Ci troviamo indubbiamente nell’epoca delle mete virali, delle fughe mordi e fuggi e dei borghi trasformati in scenografie da social network. Eppure esiste ancora un Belpaese che continua a sorprendere, l’Italia delle riserve naturali, dei sentieri che attraversano foreste antiche, dei piccoli parchi costieri dove il silenzio ha ancora il suono del vento e del mare. Mai come adesso, quindi, la Settimana della Natura, in programma dal 18 al 24 maggio, arriva proprio per ricordare quanto questo patrimonio sia oggi più centrale che mai.
Promossa dal Ministero dell’Ambiente e della Sicurezza Energetica, l’iniziativa riunisce giornate dedicate alla biodiversità, ai parchi, agli impollinatori e alla tutela degli ecosistemi. Un calendario simbolico, ma anche estremamente attuale. Perché mentre il turismo italiano continua a crescere (secondo Isnart per Unioncamere ed ENIT il 2025 ha sfiorato gli 891 milioni di presenze e il 2026 è partito con oltre 100 milioni di presenze attese già nel primo quadrimestre) aumenta anche la necessità di ripensare il rapporto tra viaggiatori e territori.

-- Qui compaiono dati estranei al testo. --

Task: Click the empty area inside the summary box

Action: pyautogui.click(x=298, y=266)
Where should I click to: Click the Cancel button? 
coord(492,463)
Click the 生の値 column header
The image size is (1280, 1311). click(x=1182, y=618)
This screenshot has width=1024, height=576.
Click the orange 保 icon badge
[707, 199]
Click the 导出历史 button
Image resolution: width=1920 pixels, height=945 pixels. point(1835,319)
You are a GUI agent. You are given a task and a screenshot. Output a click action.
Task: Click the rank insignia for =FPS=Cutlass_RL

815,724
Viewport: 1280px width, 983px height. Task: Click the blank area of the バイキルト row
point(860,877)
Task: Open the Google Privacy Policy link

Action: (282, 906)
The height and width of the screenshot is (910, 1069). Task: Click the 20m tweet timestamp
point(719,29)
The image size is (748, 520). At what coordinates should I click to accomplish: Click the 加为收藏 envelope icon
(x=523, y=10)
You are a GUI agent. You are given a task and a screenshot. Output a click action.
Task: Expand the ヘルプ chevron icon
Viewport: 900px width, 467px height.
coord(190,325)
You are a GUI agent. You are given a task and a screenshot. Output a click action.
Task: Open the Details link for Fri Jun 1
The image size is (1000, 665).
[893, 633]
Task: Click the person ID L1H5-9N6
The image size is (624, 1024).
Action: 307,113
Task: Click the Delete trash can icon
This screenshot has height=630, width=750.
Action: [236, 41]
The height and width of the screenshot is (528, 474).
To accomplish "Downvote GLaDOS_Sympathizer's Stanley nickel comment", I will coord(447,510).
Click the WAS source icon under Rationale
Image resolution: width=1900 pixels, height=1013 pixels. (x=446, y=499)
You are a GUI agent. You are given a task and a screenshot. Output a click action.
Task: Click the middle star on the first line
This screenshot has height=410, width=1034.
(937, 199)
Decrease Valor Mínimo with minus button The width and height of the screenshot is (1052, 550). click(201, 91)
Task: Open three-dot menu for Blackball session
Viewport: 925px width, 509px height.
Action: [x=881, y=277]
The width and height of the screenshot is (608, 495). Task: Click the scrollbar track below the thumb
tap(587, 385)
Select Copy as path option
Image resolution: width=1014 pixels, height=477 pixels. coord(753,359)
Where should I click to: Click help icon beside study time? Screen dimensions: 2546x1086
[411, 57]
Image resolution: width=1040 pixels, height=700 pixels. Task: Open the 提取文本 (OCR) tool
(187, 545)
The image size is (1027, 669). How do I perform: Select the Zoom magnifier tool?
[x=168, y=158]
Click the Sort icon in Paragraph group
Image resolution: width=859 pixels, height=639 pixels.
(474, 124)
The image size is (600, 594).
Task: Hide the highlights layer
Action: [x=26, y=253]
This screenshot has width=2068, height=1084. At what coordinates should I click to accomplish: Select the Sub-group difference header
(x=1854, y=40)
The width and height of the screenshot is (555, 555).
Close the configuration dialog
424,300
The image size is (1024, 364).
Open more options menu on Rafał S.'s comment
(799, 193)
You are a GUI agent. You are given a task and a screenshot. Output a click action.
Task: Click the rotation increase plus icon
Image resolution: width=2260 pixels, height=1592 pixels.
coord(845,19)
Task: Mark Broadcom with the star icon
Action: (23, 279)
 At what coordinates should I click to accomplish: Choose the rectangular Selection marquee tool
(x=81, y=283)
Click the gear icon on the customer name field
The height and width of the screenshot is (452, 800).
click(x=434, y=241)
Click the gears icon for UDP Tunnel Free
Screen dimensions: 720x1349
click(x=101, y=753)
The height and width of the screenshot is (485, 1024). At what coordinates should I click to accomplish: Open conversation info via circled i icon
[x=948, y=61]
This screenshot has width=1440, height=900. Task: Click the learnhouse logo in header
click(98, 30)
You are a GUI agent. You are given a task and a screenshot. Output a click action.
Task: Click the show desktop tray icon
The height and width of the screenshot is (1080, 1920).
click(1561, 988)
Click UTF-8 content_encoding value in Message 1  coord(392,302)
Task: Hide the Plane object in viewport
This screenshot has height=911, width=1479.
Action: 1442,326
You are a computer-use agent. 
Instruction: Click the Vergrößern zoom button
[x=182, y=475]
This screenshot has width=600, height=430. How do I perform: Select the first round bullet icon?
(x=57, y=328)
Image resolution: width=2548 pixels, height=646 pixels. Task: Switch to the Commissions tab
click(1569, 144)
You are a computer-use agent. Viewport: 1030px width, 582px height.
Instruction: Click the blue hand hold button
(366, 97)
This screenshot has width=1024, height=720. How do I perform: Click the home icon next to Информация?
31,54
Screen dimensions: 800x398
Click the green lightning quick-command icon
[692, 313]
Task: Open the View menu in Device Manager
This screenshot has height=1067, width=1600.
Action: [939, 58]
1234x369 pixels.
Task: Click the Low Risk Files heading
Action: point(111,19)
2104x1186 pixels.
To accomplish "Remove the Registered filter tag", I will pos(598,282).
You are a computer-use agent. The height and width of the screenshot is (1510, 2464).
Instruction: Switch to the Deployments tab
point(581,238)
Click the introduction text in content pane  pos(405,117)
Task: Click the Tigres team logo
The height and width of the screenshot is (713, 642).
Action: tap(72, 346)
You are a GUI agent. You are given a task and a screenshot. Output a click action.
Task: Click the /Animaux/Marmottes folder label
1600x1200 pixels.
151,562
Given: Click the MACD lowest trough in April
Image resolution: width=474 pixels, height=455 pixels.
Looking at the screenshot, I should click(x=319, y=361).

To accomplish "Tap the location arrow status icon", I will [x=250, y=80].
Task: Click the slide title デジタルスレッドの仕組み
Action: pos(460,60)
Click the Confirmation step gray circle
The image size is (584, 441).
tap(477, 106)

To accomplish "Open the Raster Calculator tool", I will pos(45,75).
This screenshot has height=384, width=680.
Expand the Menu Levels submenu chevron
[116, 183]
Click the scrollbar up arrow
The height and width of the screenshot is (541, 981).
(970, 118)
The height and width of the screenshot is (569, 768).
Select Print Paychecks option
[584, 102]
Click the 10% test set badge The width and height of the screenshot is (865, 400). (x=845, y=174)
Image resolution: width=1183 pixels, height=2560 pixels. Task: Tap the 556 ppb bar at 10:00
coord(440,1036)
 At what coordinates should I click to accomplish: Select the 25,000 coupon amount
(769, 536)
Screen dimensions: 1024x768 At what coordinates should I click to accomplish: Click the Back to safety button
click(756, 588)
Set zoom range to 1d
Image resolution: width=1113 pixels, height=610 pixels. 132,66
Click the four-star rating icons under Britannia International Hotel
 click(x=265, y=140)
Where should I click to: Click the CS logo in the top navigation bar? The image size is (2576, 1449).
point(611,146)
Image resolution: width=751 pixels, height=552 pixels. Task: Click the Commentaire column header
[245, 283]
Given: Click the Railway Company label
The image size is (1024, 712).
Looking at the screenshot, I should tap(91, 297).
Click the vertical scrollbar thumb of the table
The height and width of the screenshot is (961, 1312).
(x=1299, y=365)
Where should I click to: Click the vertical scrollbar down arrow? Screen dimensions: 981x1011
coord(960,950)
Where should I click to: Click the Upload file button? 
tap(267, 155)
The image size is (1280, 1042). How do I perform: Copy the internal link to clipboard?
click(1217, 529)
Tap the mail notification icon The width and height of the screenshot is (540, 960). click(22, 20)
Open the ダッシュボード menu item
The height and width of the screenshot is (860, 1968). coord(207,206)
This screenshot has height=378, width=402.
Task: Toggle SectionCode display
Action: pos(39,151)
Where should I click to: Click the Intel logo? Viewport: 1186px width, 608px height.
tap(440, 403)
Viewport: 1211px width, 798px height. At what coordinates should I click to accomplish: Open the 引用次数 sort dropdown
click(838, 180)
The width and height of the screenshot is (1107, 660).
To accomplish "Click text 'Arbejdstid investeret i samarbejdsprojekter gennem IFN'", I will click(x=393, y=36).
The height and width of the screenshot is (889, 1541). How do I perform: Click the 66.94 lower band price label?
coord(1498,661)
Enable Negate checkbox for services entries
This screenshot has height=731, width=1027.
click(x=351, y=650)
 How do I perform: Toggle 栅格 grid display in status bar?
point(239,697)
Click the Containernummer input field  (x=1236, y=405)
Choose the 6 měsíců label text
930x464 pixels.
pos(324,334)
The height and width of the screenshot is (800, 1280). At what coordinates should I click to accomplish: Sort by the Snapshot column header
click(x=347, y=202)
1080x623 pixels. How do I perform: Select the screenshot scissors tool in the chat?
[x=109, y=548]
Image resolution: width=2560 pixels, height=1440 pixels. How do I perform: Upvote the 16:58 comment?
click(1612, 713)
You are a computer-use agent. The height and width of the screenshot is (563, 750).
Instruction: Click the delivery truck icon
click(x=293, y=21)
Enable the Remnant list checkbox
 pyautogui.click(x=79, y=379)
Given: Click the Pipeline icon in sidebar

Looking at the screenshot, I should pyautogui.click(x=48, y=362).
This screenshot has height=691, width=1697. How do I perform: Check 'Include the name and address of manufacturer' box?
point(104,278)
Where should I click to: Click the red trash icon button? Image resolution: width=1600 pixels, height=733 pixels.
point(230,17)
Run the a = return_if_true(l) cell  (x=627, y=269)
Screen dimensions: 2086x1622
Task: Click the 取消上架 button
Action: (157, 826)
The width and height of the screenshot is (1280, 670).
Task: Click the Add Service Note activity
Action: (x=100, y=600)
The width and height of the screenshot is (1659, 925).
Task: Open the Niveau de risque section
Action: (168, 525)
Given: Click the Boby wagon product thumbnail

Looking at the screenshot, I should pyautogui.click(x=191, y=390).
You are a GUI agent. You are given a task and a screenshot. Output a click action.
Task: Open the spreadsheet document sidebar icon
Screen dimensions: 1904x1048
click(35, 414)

Non basta più però limitare i danni del turismo di massa, perché oggi la sfida è lasciare qualcosa di positivo ai luoghi visitati: economia diffusa, attenzione ambientale, valorizzazione delle comunità locali. Siamo di fronte a quello che potremmo definire come il concetto di turismo rigenerativo, sempre più discusso nel settore travel internazionale, che invita a vivere le destinazioni con lentezza e consapevolezza.
Indice
Dai parchi delle Dolomiti alle coste della Sardegna
La Settimana della Natura può diventare anche l’occasione perfetta per tornare a visitare alcuni dei paesaggi più straordinari del patrimonio naturalistico italiano, spesso osservati troppo velocemente. Nel cuore del Veneto, le Dolomiti Bellunesi custodiscono alcuni dei sentieri più suggestivi d’Europa. A maggio inoltrato i rifugi iniziano lentamente a riaprire, i boschi ritrovano colori intensi e il turismo non ha ancora raggiunto i picchi estivi. È il momento ideale per esplorare vallate meno battute, tra torrenti glaciali, piccoli paesi alpini e panorami che sembrano addirittura usciti da un film di Hayao Miyazaki.

Più a sud, il Parco Nazionale del Pollino continua a essere uno dei grandi segreti naturalistici italiani. Qui il tempo sembra rallentare per davvero, tra foreste immense, canyon, fiumi e i celebri pini loricati creano uno scenario quasi primordiale. Un luogo perfetto per chi cerca un’Italia autentica e ancora lontana dalle rotte più prevedibili.

Ma non dimentichiamoci, assolutamente, delle coste. Nell’Area Marina Protetta di Tavolara Punta Coda Cavallo il Mediterraneo mostra uno dei suoi volti più spettacolari: acqua trasparente, biodiversità marina e spiagge che fuori stagione tornano ad essere vivibili.
Il futuro del turismo passa dalla natura
Negli ultimi anni il viaggio naturalistico è cambiato profondamente. Non è più soltanto evasione o ricerca del paesaggio perfetto, ma un modo diverso di abitare temporaneamente i luoghi. I dati lo confermano: cresce l’interesse verso esperienze legate ai cammini, ai parchi, alle aree protette e alle realtà locali.
Ed è forse questa la parte più interessante della Settimana della Natura, ovvero la capacità e l’occasione di ricordare che il vero lusso contemporaneo non è l’accesso esclusivo a una destinazione, ma la possibilità di viverla senza consumarla. In un Paese tanto fragile quanto straordinario come l’Italia, la natura non rappresenta soltanto un patrimonio da fotografare. È una responsabilità collettiva, ma anche una delle forme di viaggio più emozionanti rimaste.